CPJ's politics remain mired in a single-channel do-gooder model that casts the group as a vanguardist entity devoted to Christian heroics around an all-pervasice oh-the-poor-victims orientation. The interests of the Christian community and its large middle-class element, tho CPJ's small membership and staff has mostly the same income status, do not play a part in CPJ policy research and lobbying. Nor does CPJ actually nominate candidates anywhere and take on the difficultires of party-building and financing (however, more financial strength wold result for the very programms CPJ advocates, were a fuller model than the Goudzwaardian one upon which they/we are presently based.
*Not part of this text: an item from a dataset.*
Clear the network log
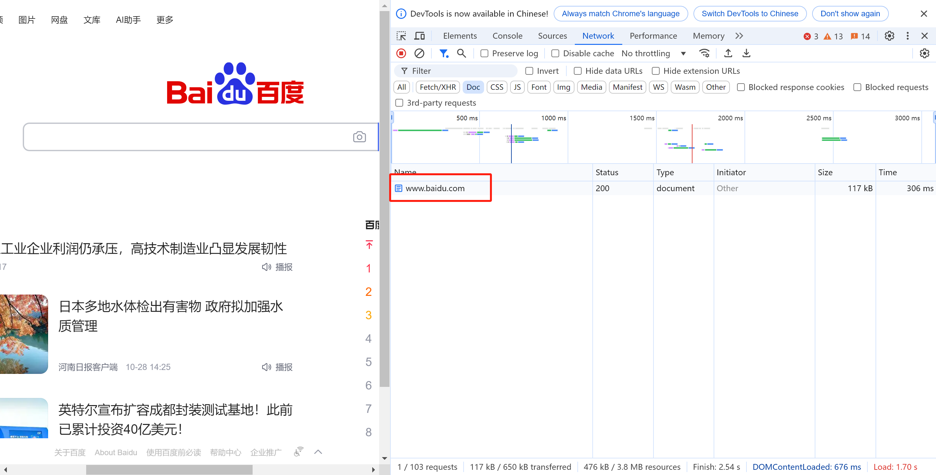The height and width of the screenshot is (475, 936). click(x=419, y=53)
Again, however, on the issues they/we do zero-in on, Citizens for Public Justice in Canada has remained a membership organization (unlike CPJ USA which has taken the thinktank model to a great extent) and in Canada has done a formidable amount of homework, lobbying, and advocacy given its size and financial resources. CPJ Canada's guiding light for many years, Gerald Vandezande, has just received another civic award, this time for Ethics (congratulations, Gerald, my dear friend!) and the award applies in my mind to the entire staff, work, and witness in its area of competence - despite my far -reaching critical reservations.